I let go of Mama’s hand when the noise bursts out her lips, jump to the side, and step on a castaway plastic bag with a crackle. I have half a mind to run back down the ramp, right into oncoming cars just to get away from Mama and that sound. She turns her head to look at me, where I have retreated farther into the brush, and gestures for me to come back to her. I stay put, hands up so Mama knows not to come near me.
She relaxes the smile slightly. “It’s alright, baby.” She has to yell to be heard over the car rush and persistent echo. “You need to scream.”

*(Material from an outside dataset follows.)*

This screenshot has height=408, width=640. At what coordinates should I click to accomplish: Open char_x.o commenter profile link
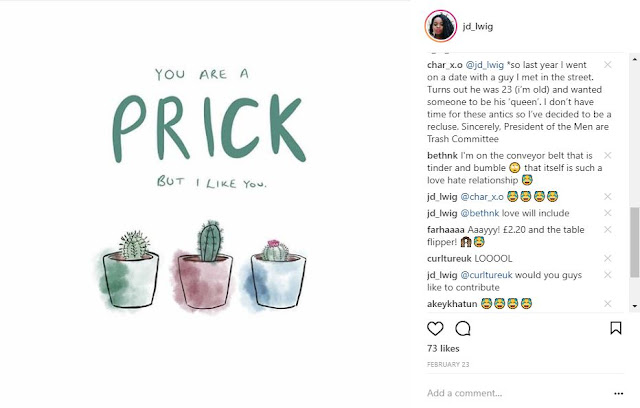(447, 65)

I shake my head. “You done lost your mind.” My voice is a low quake. Maybe she hears me and maybe she doesn’t.
She repeats, “You gotta scream. It’s all gonna get better, but you gotta scream.”
“I’m going home,” I tell her, but I don’t move.
She lifts a hand to her chest, almost like she’s checking for her own heartbeat. This time, she whispers. Could be me reading her lips or could be something my mind made up, but I’m pretty sure Mama says, “Let it out.”
I open my mouth, shut it again. “Why?”
“Nobody learns to walk when they got weights inside they bellies. I want you to walk toward the water, baby. I want you to swim.” Mama lifts her chin up so her head is pointed toward the sound of ocean, sound of the bay somewhere beyond sight. Mama don’t make no sense and, at the same time, she has never said something my gut understands more clearly than that.
My mouth opens slowly, jaw creaks until there is just enough space for the sound to travel out my throat. Still, when I try to scream, nothing comes out.
Mama steps closer to me and I pivot away. She takes another step and she’s within an arm’s length from me, lifts the hand that was on her chest, and places it on mine. Not over my heart, but in the space where my ribs make way for esophagus and blood vessels. I can hear her voice crisp now, same voice that told Soraya to get away from the pool, same hand that scooped her up before she hit the water. Cars race by behind her, leave us in the aftermath of their wind, and Mama’s hand is warm.
“Silence starves us, chile. Feed yoself.” Mama’s Louisiana comes out in a drawl that sounds like music and I try again but don’t no sound come out, and if I am really my parents’ child, how can I not turn my body to musical note?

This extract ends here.